Easter moves us. It moves us with the promise of hope, with the greatest good vs. evil story ever told, and with the kind of soul-shaking narrative that, in Frederich Buechner’s words, “maybe the truth of it is too good to not be true.”
But a part of Luke’s account of the first Easter morning speaks to the powerful irony of Easter:
Luke 24.2-3, 5-6
2 And they found the stone rolled away from the tomb, 3 but when they went in they did not find the body of the Lord Jesus.
5 And as they were frightened and bowed their faces to the ground, the men said to them, “Why do you seek the living among the dead? 6 He is not here, but has risen.
This familiar account of the Resurrection continually remind us that the tomb was empty, just like Jesus promised it would be. But underneath all of the promise-keeping, the victory over death and the eternal implications there remains a small group of perplexed women. These women are important to the story because after walking out of the garden they will become the first actual missionaries, first evangelists and first pastors in the New Testament. They will take the message to the people, share the good news of what has happened, and then lead them to seek the Christ for themselves.
However, the irony here should not be lost on us.
In Luke’s account it was not the presence of the risen Lord that spawned all of this faith and activity…it was His absence.

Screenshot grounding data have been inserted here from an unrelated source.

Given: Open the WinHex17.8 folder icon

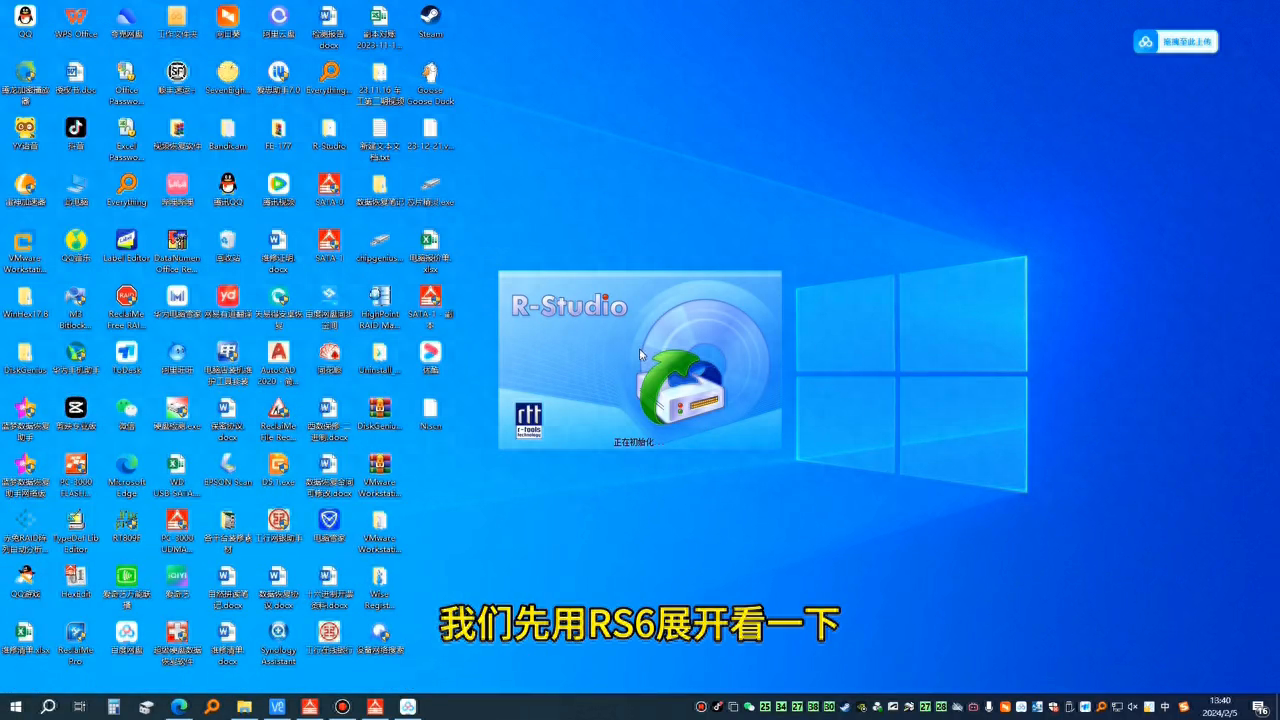Looking at the screenshot, I should (25, 297).
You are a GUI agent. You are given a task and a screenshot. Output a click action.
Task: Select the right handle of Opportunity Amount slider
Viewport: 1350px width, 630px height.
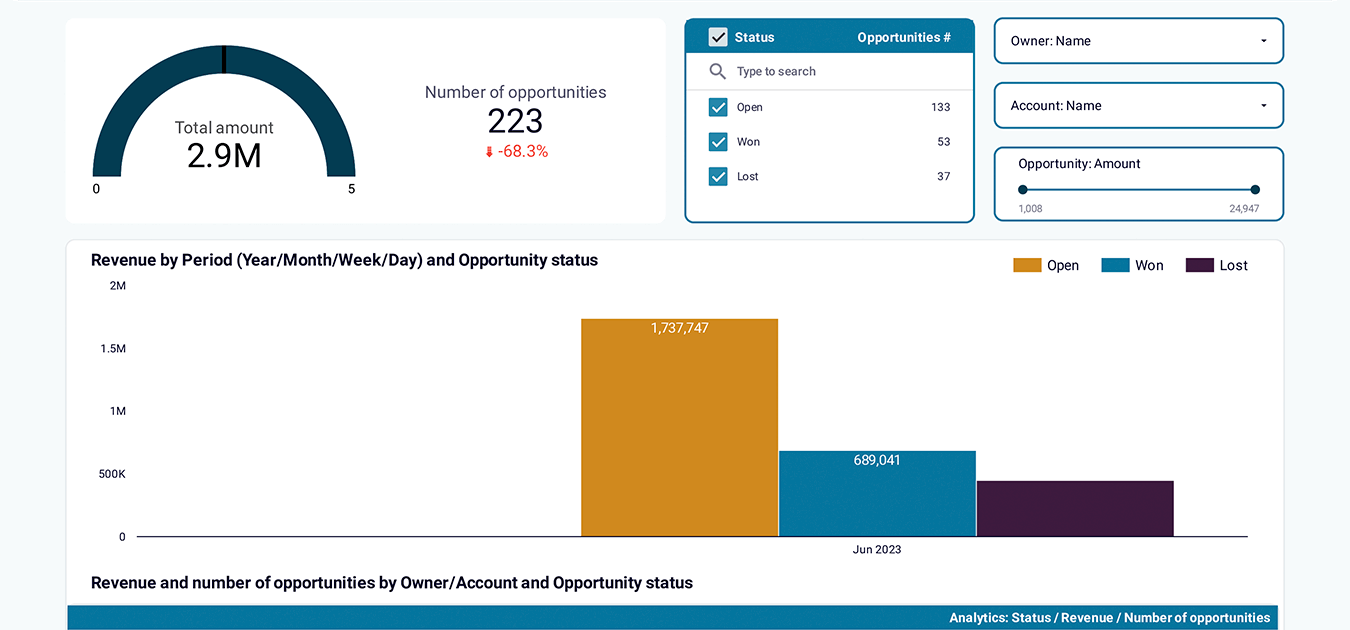[1255, 190]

One of the most profound things that the Resurrection teaches us is that even in the places and moment we don’t see or perceive Him, Jesus is still present with us, and perhaps in a way that is more powerful than we could ever have expected.
It was not the risen Savior, preaching to the women that morning that convinced them; it was the absence of the Savior that convinced them. And so, in His absence His presence was just as real, or even dare I say “more” real, as if He’d been there.

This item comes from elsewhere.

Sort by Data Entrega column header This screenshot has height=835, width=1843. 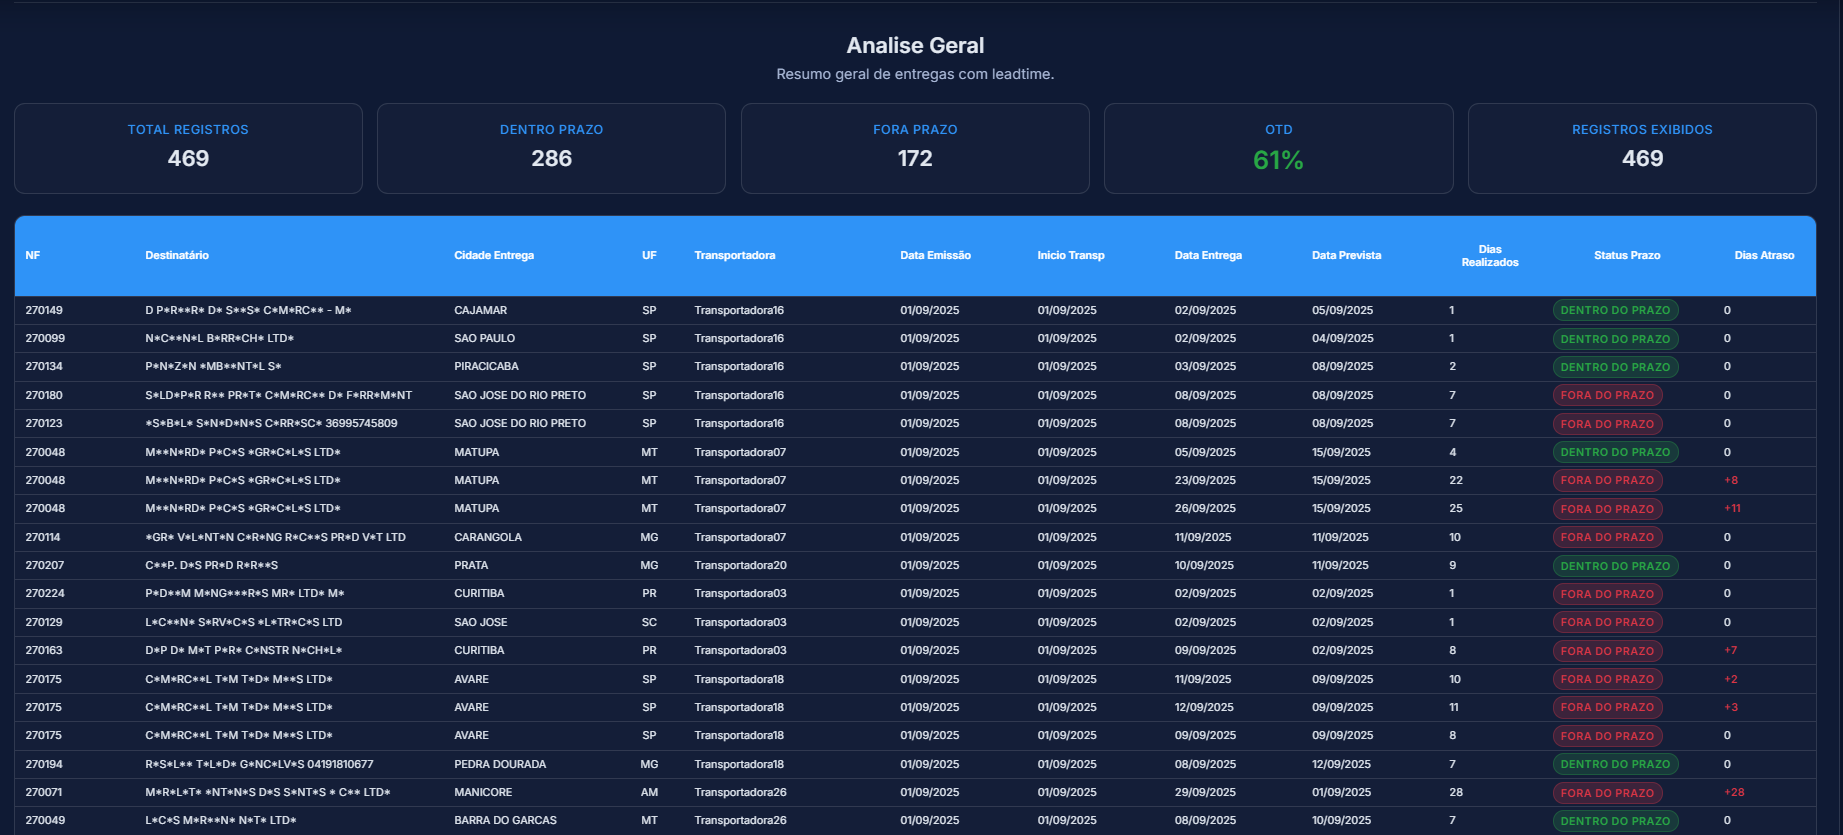click(1208, 256)
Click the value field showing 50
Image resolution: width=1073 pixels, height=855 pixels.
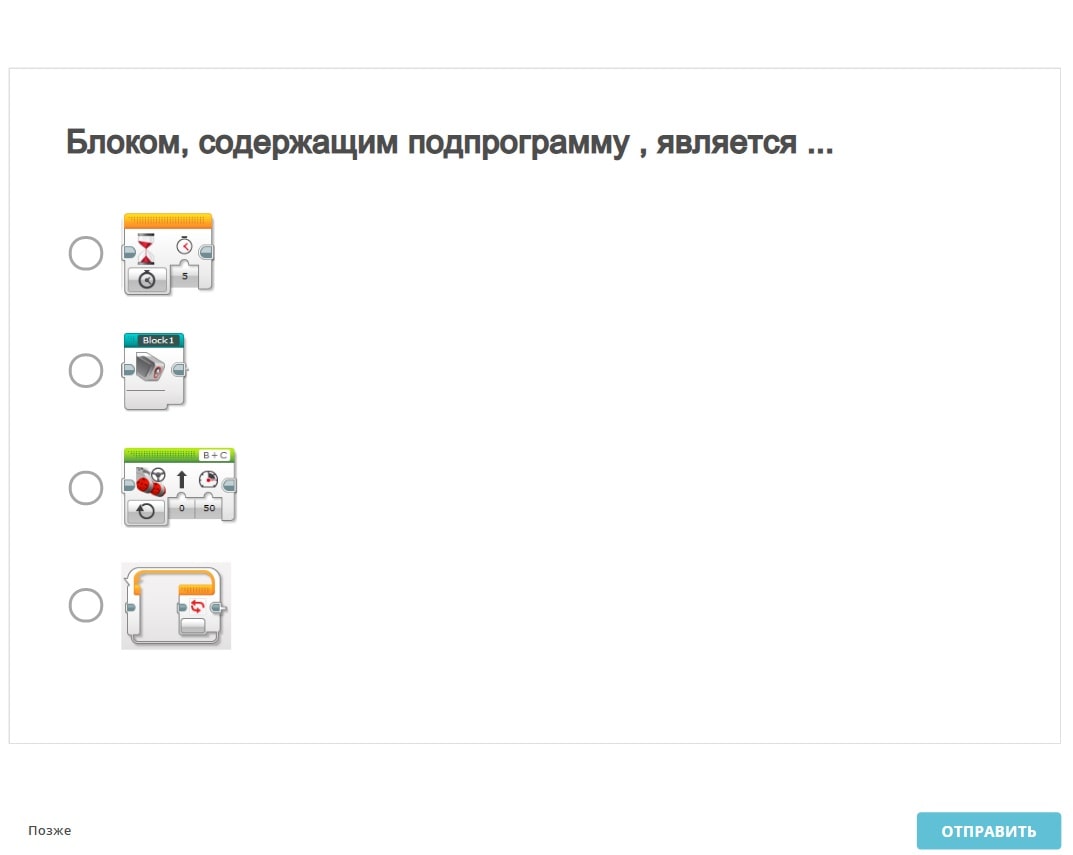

We who live on this side of the Ascension have been given this same gift. Not only is the body of Jesus no longer in a grave, but the body of Jesus is no longer walking around with us on earth. And this is not cause for despair, it is actually the reason we have the kind of hope that we do: because His absence does not tell us that all hope is lost, it actually tells us that everything is going to be better than we could have expected.

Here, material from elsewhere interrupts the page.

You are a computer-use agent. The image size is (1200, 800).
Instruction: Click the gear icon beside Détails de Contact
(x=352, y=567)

If Jesus had stayed on earth, prepetually 33 years old, touching lives, healing bodies, mending church systems and leading small group ministries, He would still be the most incredible figure in existence. But evil would not stop, hope would be centered on getting to a certain place/time to be near a certain Man, and the promise of God’s reconciliation and restoration could seem farther off than ever. Why? Because Jesus’ perpetual presence after the Resurrection would point to this world, in its current condition, as all that we have to look forward to. Perfect people eternally living in an imperfect world.
But it is not. He has gone ahead of us, not to abandon us, but to lead us somewhere.
The absence of Jesus causes the scales to fall off of our eyes, allowing us to see that there is more. More than we could have expected. More than we could have figured out. More than we could have hoped.
God is not interested in leaving all things as they are. He is going to bring us to Himself, restore this world, and then re-establish us in it.
So while we do not see Jesus, neither did the women at the tomb that morning. But it was precisely His absence that created the excitement, anticipation and even anxiousness that caused them to set out looking for Him even harder. If we are going to have to go farther than we’ve gone, deeper than we’ve been and higher than we’ve anticipated, we need the kind of energy and charge that comes from anticipation, expectation and faith.
Jesus said He would go ahead of us to prepare a place for us…but in that promise there is not just the promise of destination, there is also a challenge. Perhaps He said this with a grin tugging at the corner of His mouth, a glimmer in His eye, as if to say, “I dare you to spend every last ounce of your life finding Me. I’ll leave clues, markers and resources along the way that will make this the greatest adventure of your life…now let’s see if you can catch Me.”
And so, because of His presence in the midst of His absence, we still joyfully seek Him today.